▶ _文件段落_
··········
1.3.1. 實驗任務一:下載和解壓安裝文件

1.3.1.1. 步驟一:基礎環境和安裝準備

Hive 組件需要基於Hadoop 系統進行安裝。因此,在安裝 Hive 組件前,需要確保 Hadoop 系統能夠正常運行。本章節內容是基於之前已部署完畢的 Hadoop 全分佈系統,在 master 節點上實現 Hive 組件安裝。
Hive 組件的部署規劃和軟體包路徑如下:

(1)當前環境中已安裝 Hadoop 全分佈系統。

(2)本地安裝 MySQL 資料庫(賬號 root,密碼 Password123$), 軟體包在/opt/software/mysql-5.7.18 路徑下。

(3)MySQL 埠號(3306)。

(4)MySQL 的 JDBC 驅動包/opt/software/mysql-connector-java-5.1.47.jar, 在此基礎上更新 Hive 元數據存儲。

(5)Hive 軟體包/opt/software/apache-hive-2.0.0-bin.tar.gz。

1.3.1.2. 步驟二:解壓安裝文件

(1)使用 root 用戶,將 Hive 安裝包
/opt/software/apache-hive-2.0.0-bin.tar.gz 路解壓到/usr/local/src 路徑下。

[root@master ~]# tar -zxvf /opt/software/apache-hive-2.0.0-bin.tar.gz -C /usr/local/src/

(2)將解壓後的 apache-hive-2.0.0-bin 文件夾更名為 hive;

[root@master ~]# mv /usr/local/src/apache-hive-2.0.0-bin/ /usr/local/src/hive/

(3)修改 hive 目錄歸屬用戶和用戶組為 hadoop

[root@master ~]# chown -R hadoop:hadoop /usr/local/src/hive 

1.3.2. 實驗任務二:設置 Hive 環境

1.3.2.1. 步驟一:卸載MariaDB 資料庫

Hive 元數據存儲在 MySQL 資料庫中,因此在部署 Hive 組件前需要首先在 Linux 系統下安裝 MySQL 資料庫,併進行 MySQL 字元集、安全初始化、遠程訪問許可權等相關配置。需要使用 root 用戶登錄,執行如下操作步驟:

(1)關閉 Linux 系統防火牆,並將防火牆設定為系統開機並不自動啟動。
··········
▶ _記錄資料_
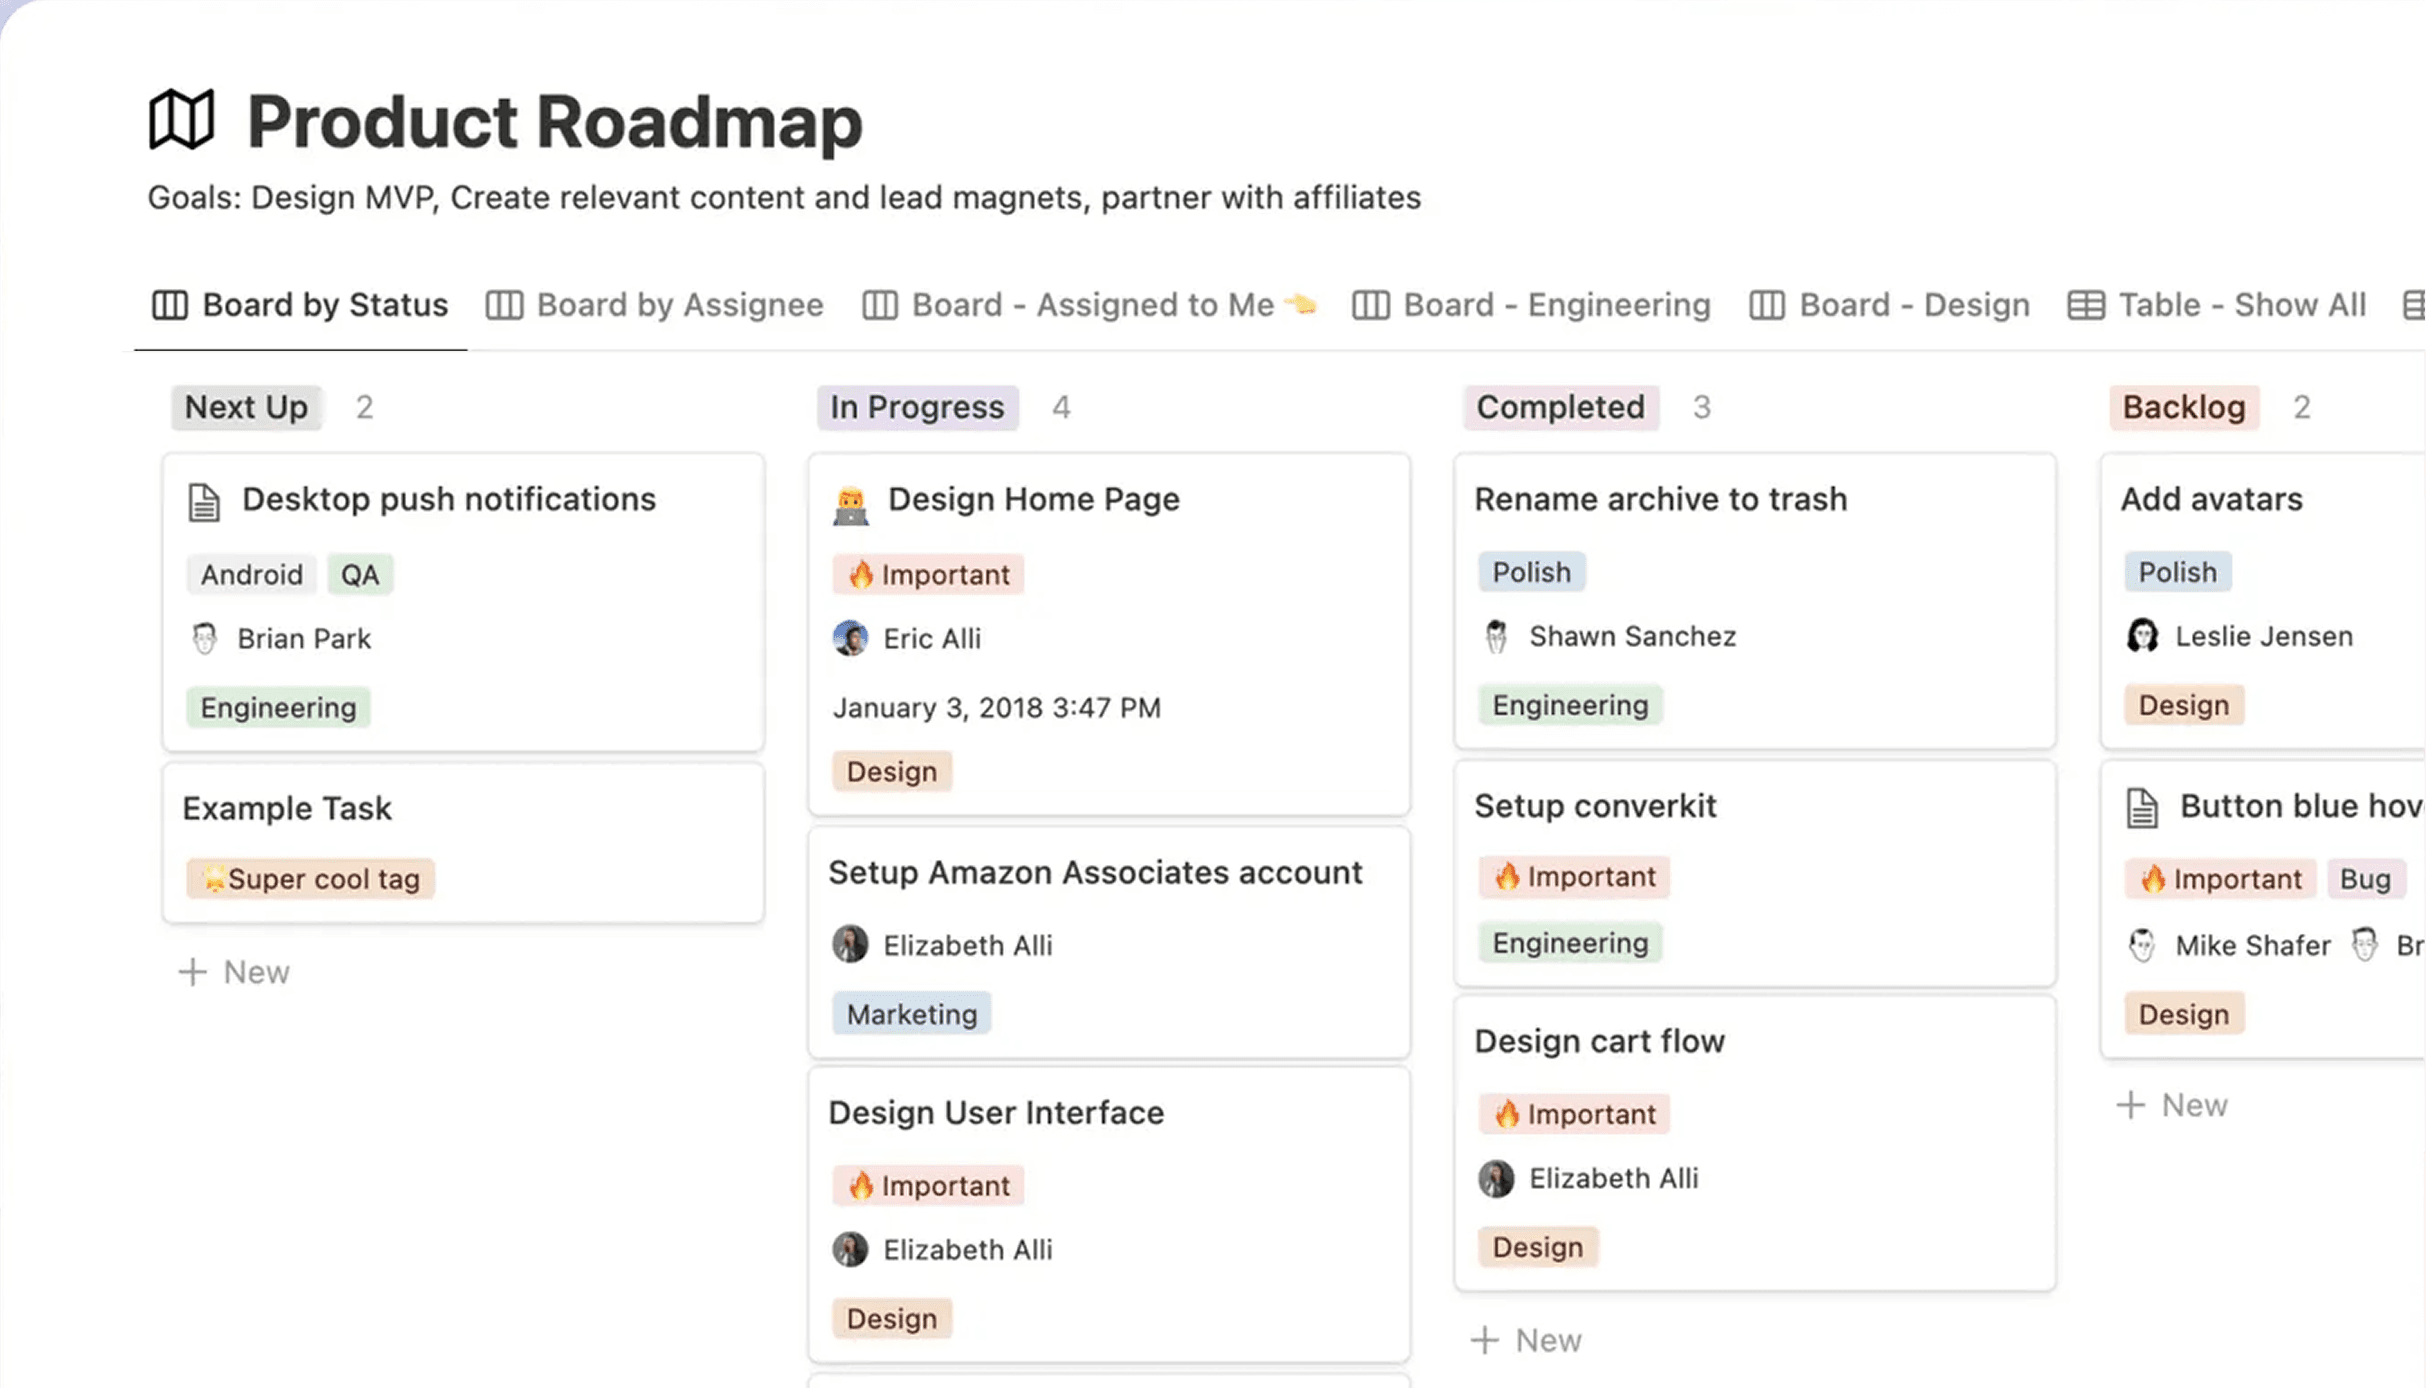This screenshot has height=1389, width=2426.
Task: Click the Super cool tag label
Action: click(310, 879)
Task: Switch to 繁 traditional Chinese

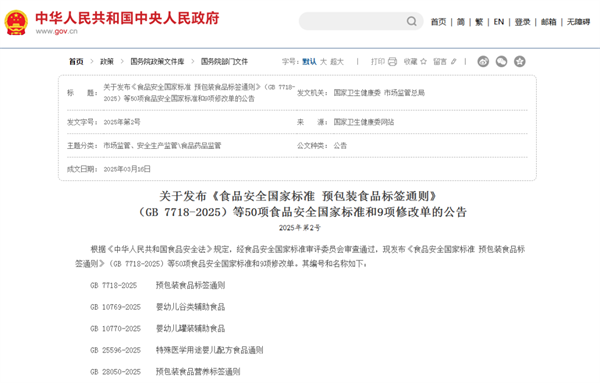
··········
▶ _任務要求_
請將 Hive 安裝說明中從“Hive 組件需要基於Hadoop 系統進行安裝。因此,在安裝”開始、一直到“(3)MySQL 埠號(3306)。”為止的部分重新寫出，並把其中的“資料庫”改為“數據庫”。

▶ _正確結果_
Hive 組件需要基於Hadoop 系統進行安裝。因此,在安裝 Hive 組件前,需要確保 Hadoop 系統能夠正常運行。本章節內容是基於之前已部署完畢的 Hadoop 全分佈系統,在 master 節點上實現 Hive 組件安裝。
Hive 組件的部署規劃和軟體包路徑如下:

(1)當前環境中已安裝 Hadoop 全分佈系統。

(2)本地安裝 MySQL 數據庫(賬號 root,密碼 Password123$), 軟體包在/opt/software/mysql-5.7.18 路徑下。

(3)MySQL 埠號(3306)。